WHAT THE TASK REQUIRES → Go over the data and copy out each line with "Open" in it.

+++ SUPPLIED ENTRIES +++

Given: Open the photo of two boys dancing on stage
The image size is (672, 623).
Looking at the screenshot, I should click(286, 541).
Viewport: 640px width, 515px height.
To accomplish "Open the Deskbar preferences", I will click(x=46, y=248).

+++
+++ SUPPLIED ENTRIES +++

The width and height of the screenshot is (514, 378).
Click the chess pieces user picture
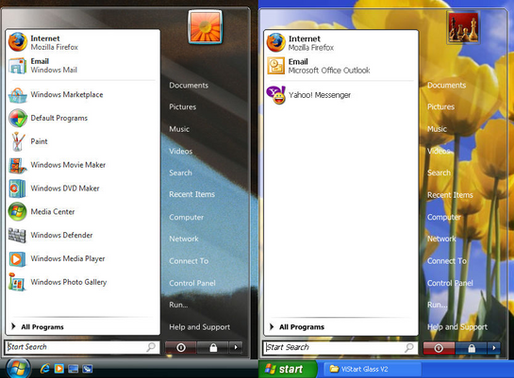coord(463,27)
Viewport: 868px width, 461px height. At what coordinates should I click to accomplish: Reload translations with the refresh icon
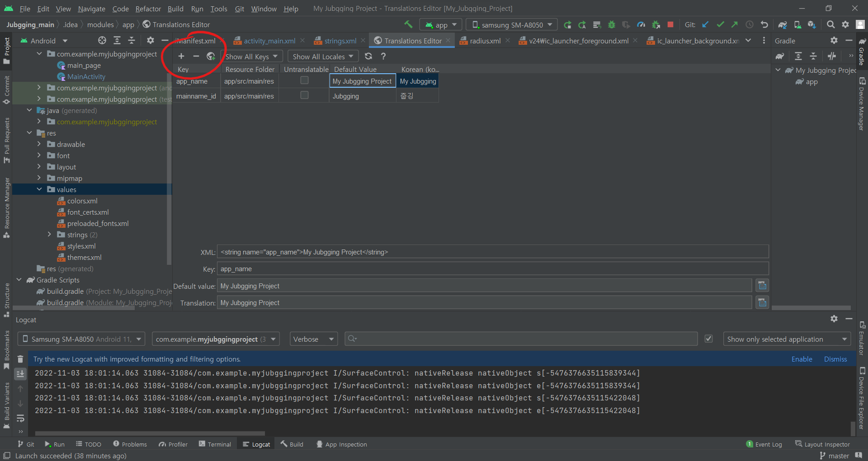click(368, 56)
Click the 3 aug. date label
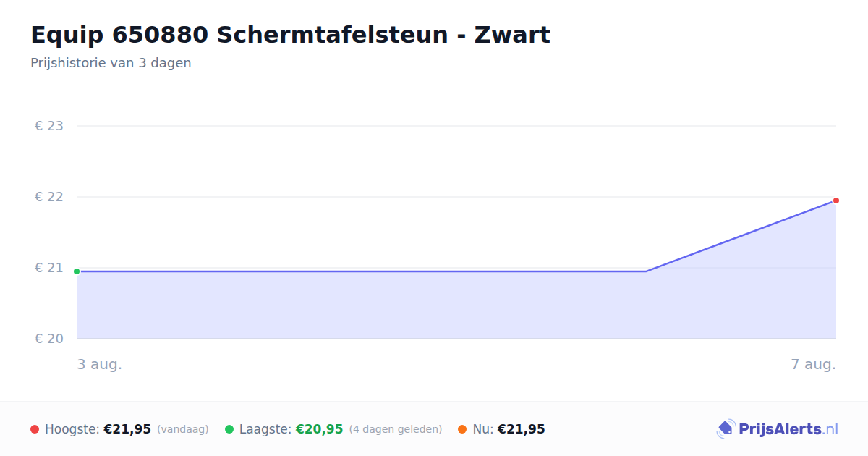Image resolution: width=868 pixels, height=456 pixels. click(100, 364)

+++

RESPONSE TO THE EXERCISE →
Given: Open the photo of two boys dancing on stage
To accomplish "Open the Deskbar preferences", I will click(x=46, y=248).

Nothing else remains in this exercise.